In this talk, I will explain how to use stochastic approximation methods to study mean field models. This allows one to obtain generic convergence results for the convergence of the macroscopic dynamic to a deterministic one. Using this approach, I will present how to extend classical mean field methods to study the control and the optimal control of large stochastic systems. I will first show that as the number of objects of the system grows, solving an optimal control problem for a stochastic system can be reduced to the solving of a
deterministic optimisation problem. Then, I will present how to study the limiting behaviour of the controlled system using differential inclusions.
In practice, this allows one to easily evaluate the performance of a policy and provide a way to asymptotically solve problems that used to be intractable. Some examples will be provided, illustrating these facts.
2.00 pm - F
lorence Bénézit, TREC, Inria Paris-Rocquencourt
One-Way Averaging in Networks
Many algorithms have been developed in recent years to compute averages in a distributed way. Each node in a connected network holds a value and wants to know the global average of these values based on local message passing only. The most famous algorithms (gossip) iterate local averaging until convergence to the global average. The speed of convergence of a gossip algorithm depends on the topology of the network and on the sequence of the random groups of nodes that are averaged together at each round.
It has been shown that averaging random routes in a lattice or in a random geometric graph is order optimal: it necessitates O(n log n) messages to converge with high probability at a precision of 1/n. Path averaging is very efficient but it is not robust in unreliable networks. Indeed, to average the values of a route of nodes, messages should be sent from the
source of the route to the destination and then from the destination back to the source. In a mobile network or in a network with unreliable links, routing a message back on a given route might be difficult or even impossible.

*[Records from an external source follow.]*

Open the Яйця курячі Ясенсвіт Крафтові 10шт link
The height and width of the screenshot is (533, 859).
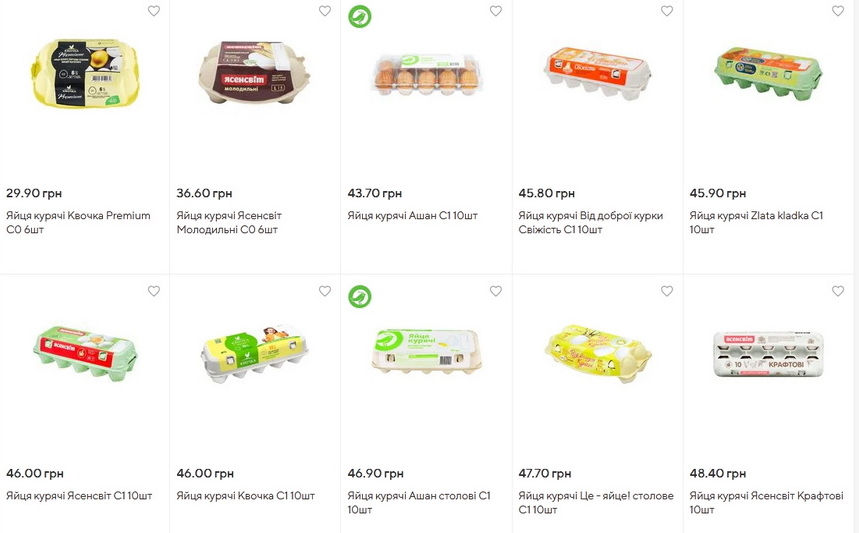click(766, 502)
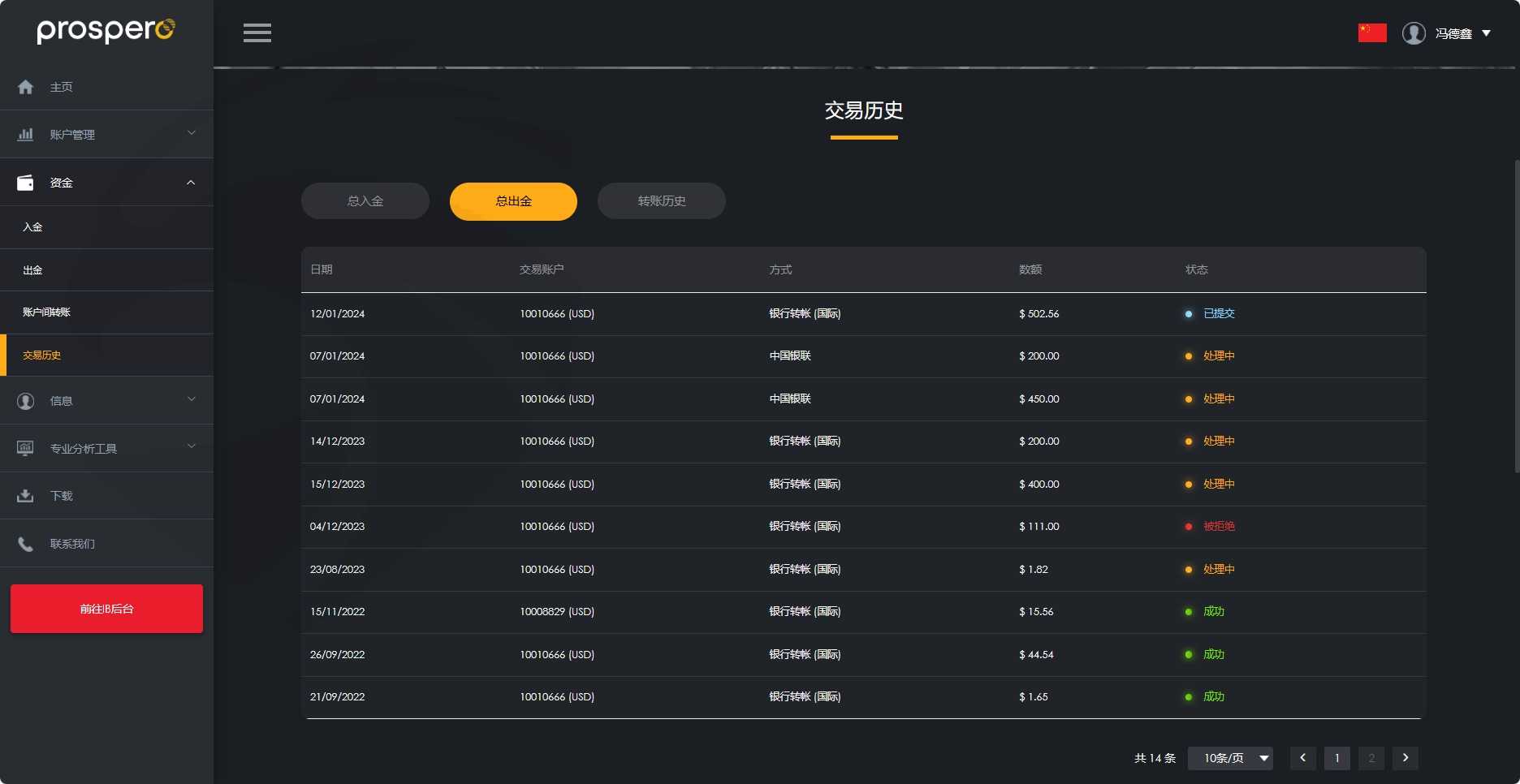
Task: Click the China flag language icon
Action: [x=1372, y=33]
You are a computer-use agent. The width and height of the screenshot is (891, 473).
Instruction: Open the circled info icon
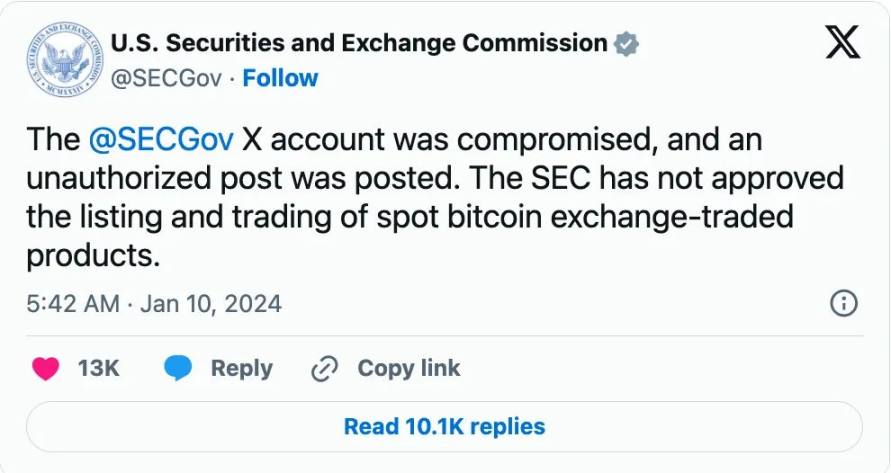point(844,303)
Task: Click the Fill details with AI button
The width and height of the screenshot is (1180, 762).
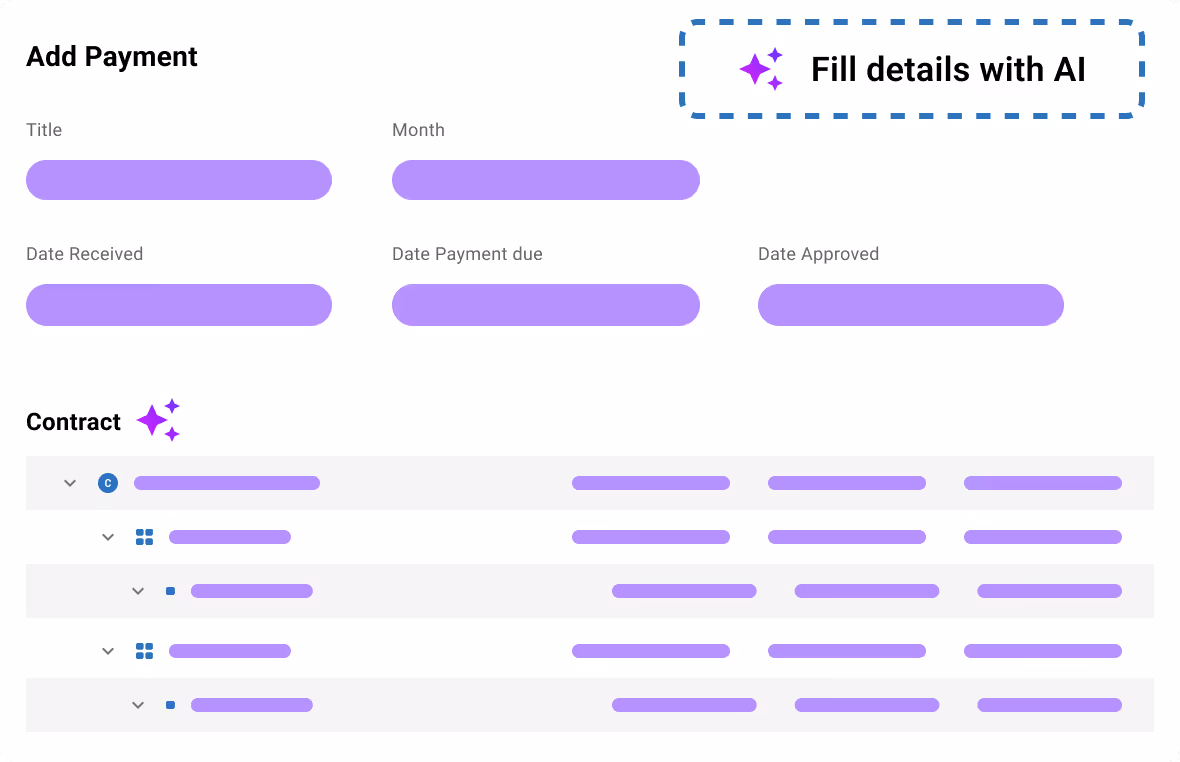Action: [911, 69]
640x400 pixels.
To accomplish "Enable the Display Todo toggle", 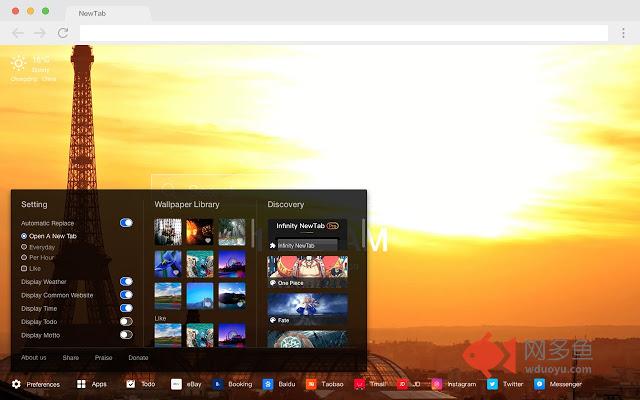I will pos(126,322).
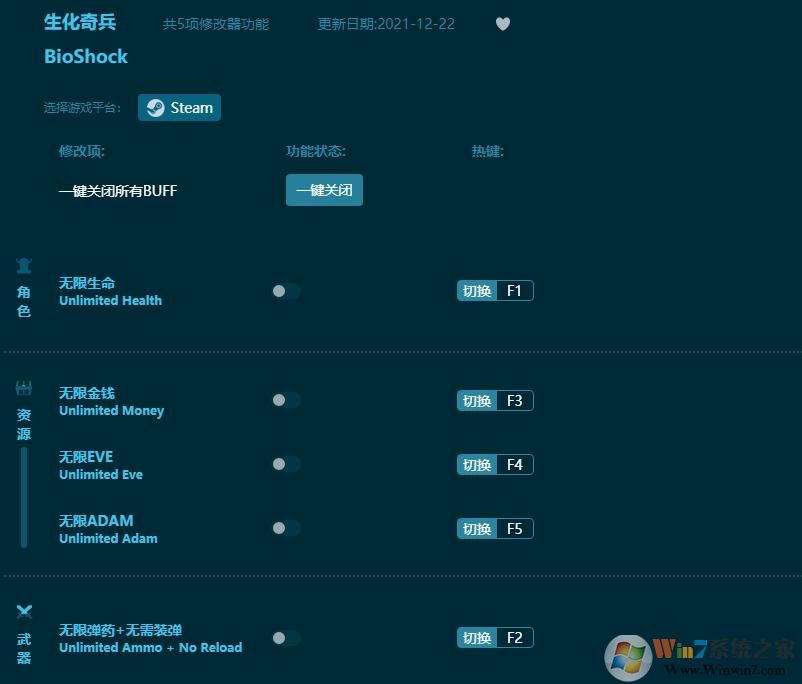Switch to the 角色 character section
802x684 pixels.
(x=24, y=290)
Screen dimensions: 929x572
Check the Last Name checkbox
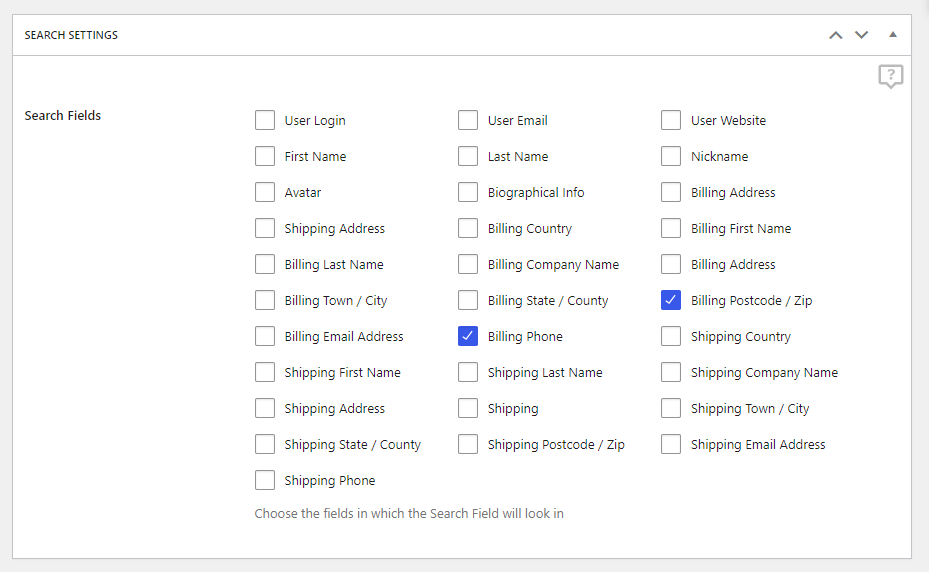(x=468, y=157)
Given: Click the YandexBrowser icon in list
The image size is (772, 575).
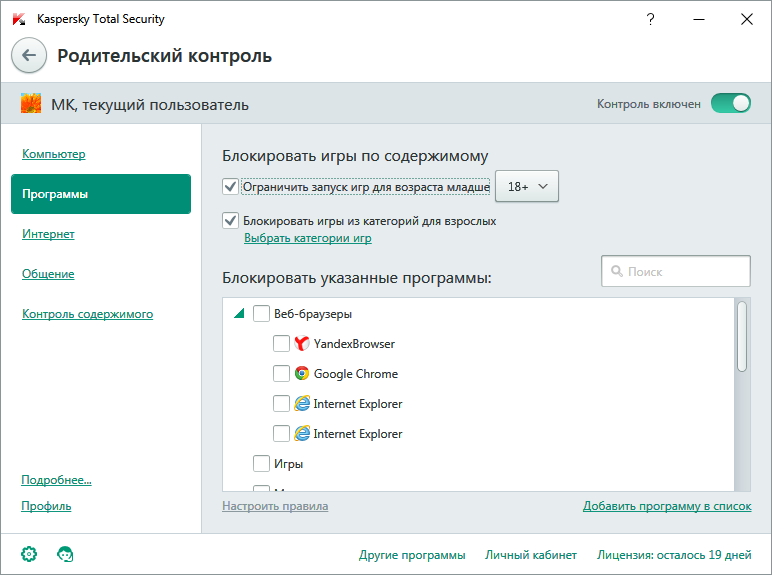Looking at the screenshot, I should tap(302, 344).
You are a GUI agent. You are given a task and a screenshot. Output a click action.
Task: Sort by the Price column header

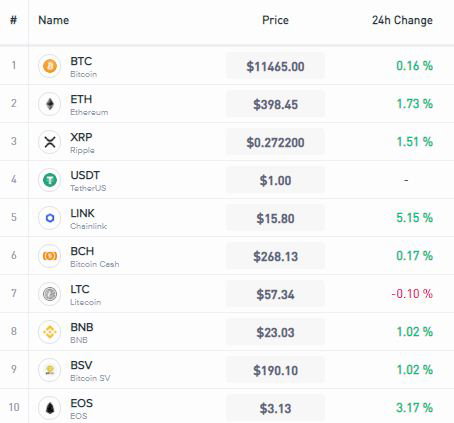[x=275, y=20]
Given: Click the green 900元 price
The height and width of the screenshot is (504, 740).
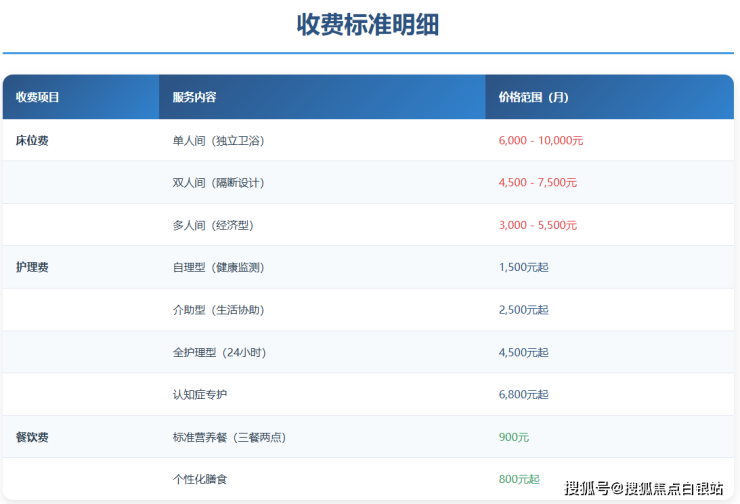Looking at the screenshot, I should coord(514,437).
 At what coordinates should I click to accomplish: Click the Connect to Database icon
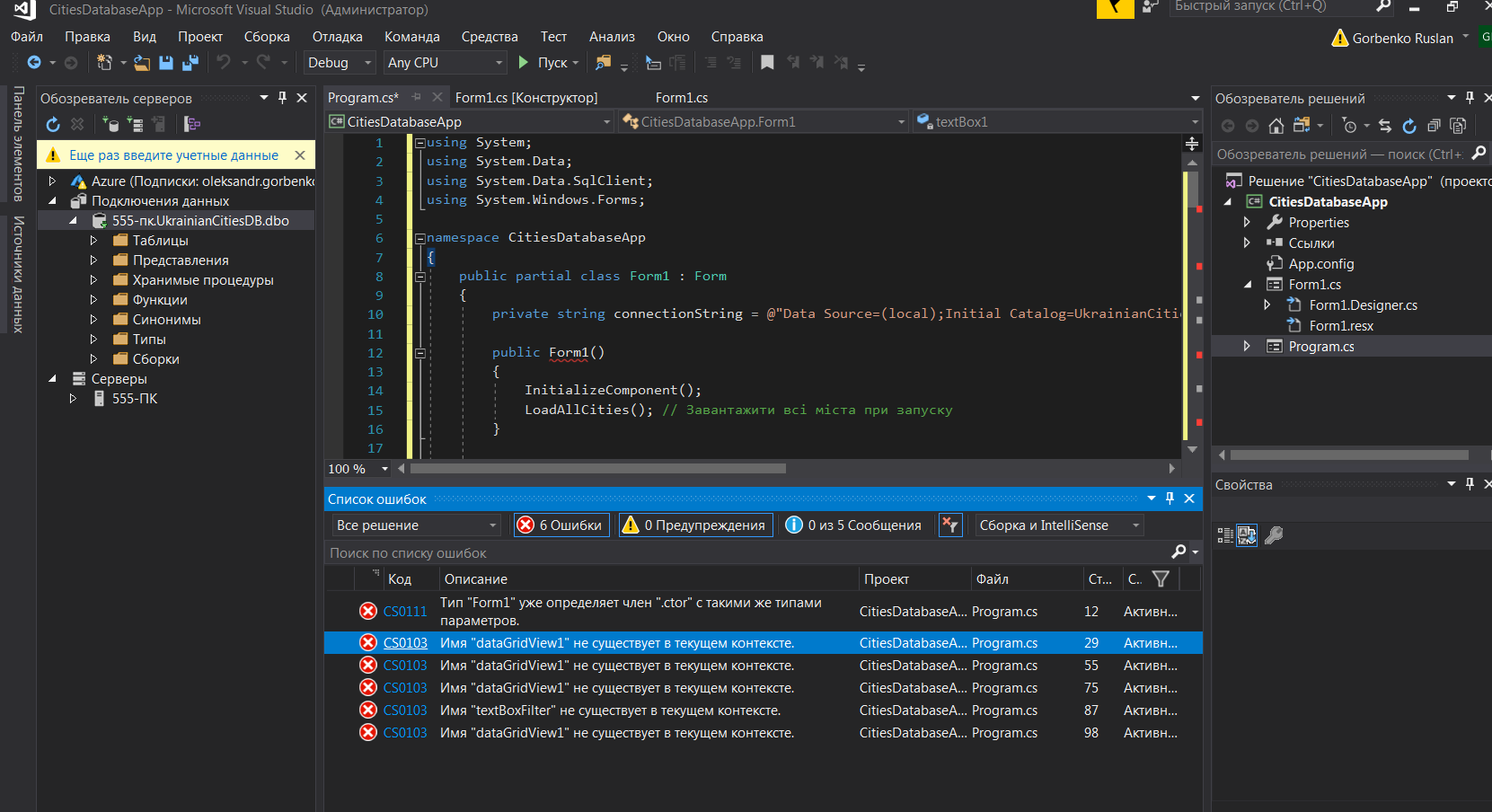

This talk investigates a broad class of algorithms that allow unidirectional averaging. It is a generalisation of the Push-Sum protocol, which was proven to converge only in the case of synchronous rounds in complete graphs. We will show that the algorithm also works asynchronously in any connected network, which is a key feature for distributed networks. Simulations show that one-way path averaging converges faster than regular path-averaging, and we will explain what the challenges are in computing the speed of convergence of one-way averaging algorithms.